En la opinión pública, algunos leyeron la decisión como la conformación de un frente anti-PRI o anti-Enrique Peña Nieto. No es ese el objetivo a alcanzar. En la reunión donde se tomó la decisión de avanzar en la alianza política ninguno de los participantes lo planteó así. En cambio, todos vieron en esta alianza la posibilidad de frenar acciones contra la democracia, el estado de derecho, la falta de rendición de cuentas y de transparencia. No es un frente contra el poder, sino contra la prepotencia.

Para el PAN, el movimiento implica la conciencia de que ya no será gobierno, sino de nuevo oposición. Para la izquierda la conciencia de que, para poder hacer valer sus 15.8 millones de votos, necesita hacer alianzas que le permitan dar respuesta al mandato popular que recibió en las últimas elecciones.

Para el PRI y para el presidente electo, lo ocurrido el día de la votación del Senado y con el acercamiento entre el PAN y las fuerzas progresistas debiera ser una llamada de atención. No tendrán problema para gobernar si aceptan la pluralidad de la elección, pues incluso podrán contar con un respaldo que no conseguirían ni con todo el dinero y la propaganda a la que tendrán acceso.

Pero si el nuevo presidente no respeta esa pluralidad —esos equilibrios— sí podría ir de tumbo en tumbo, de derrota en derrota. Peor aún, podría perder valiosos apoyos opositores que mucha falta le harán al régimen al momento de enfrentar los formidables retos de la gobernanza que se avecina.

Nuestro país es plural y el electorado quiso que siguiera habiendo un gobierno dividido. Nadie tiene la mayoría. El PRI tiene poco más de una tercera parte. La izquierda tiene la tercera parte. La derecha tiene también cerca de la tercera parte. Eso que ocurrió en las urnas también se refleja en una correlación general de fuerzas. Unos tienen más poder sobre el capital, otros sobre la calle; unos gobiernan centros neurálgicos, otros población extendida en el territorio; unos cuentan con el apoyo de los grandes medios, otros con el de los líderes más prestigiados de la opinión.

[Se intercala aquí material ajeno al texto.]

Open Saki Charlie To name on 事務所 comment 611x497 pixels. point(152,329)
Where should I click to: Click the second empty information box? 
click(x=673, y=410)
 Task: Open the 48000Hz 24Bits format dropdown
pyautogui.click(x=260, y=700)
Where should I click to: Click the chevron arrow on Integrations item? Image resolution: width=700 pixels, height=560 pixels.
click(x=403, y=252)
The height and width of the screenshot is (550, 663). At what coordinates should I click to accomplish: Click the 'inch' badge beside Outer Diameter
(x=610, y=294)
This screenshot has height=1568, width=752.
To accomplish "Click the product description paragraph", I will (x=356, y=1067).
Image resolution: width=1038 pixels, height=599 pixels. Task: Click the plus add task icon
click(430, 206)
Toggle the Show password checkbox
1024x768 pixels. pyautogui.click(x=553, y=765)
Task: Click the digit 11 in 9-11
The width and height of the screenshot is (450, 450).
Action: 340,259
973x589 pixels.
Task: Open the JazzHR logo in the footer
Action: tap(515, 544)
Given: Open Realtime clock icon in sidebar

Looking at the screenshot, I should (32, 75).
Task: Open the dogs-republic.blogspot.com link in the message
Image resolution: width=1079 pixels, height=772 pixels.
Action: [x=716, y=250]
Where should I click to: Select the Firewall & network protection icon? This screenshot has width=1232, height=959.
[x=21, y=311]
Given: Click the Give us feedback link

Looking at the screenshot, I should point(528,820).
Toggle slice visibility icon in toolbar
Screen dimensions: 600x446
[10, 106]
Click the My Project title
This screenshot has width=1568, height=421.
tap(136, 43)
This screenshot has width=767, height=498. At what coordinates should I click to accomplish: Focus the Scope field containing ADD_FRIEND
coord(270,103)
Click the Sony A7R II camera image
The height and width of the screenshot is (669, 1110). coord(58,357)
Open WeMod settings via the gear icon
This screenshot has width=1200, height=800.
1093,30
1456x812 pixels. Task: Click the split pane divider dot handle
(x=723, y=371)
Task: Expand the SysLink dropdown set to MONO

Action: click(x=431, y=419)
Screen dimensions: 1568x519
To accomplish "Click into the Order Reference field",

Si dentro de los equilibrios constitucionales del régimen político se reconoce la pluralidad y se le aprovecha, todo va a ser más fácil. Habrá gobierno y habrá oposición. Y ambos contribuirán a la gobernabilidad. Pero si no se reconoce esto, ni uno ni otro harán bien su papel y todo ello irá en detrimento de la gobernabilidad.

El nuevo cuadro político —con seguridad— no es el que quisiera el nuevo presidente. No es su medio, no está acostumbrado a ello. La política en el Estado de México dista mucho de la pluralidad. Sus métodos no han sido los de la democracia, la transparencia y la rendición de cuentas. La inercia, por lo tanto, lo llevará a un rumbo diferente. De ahí la importancia de un contrapeso, de un contrapoder.

Existe otra posibilidad: que el pragmatismo de quien será presidente lo lleve a reconocer los nuevos hechos y actuar en consecuencia. Si se aferra a las viejas prácticas quedará rápidamente evidenciado. Si reconoce su nueva circunstancia, se le facilitará el cumplimiento de su responsabilidad. En uno o en otro caso, ya se anticipa que las oposiciones harán valer su peso electoral.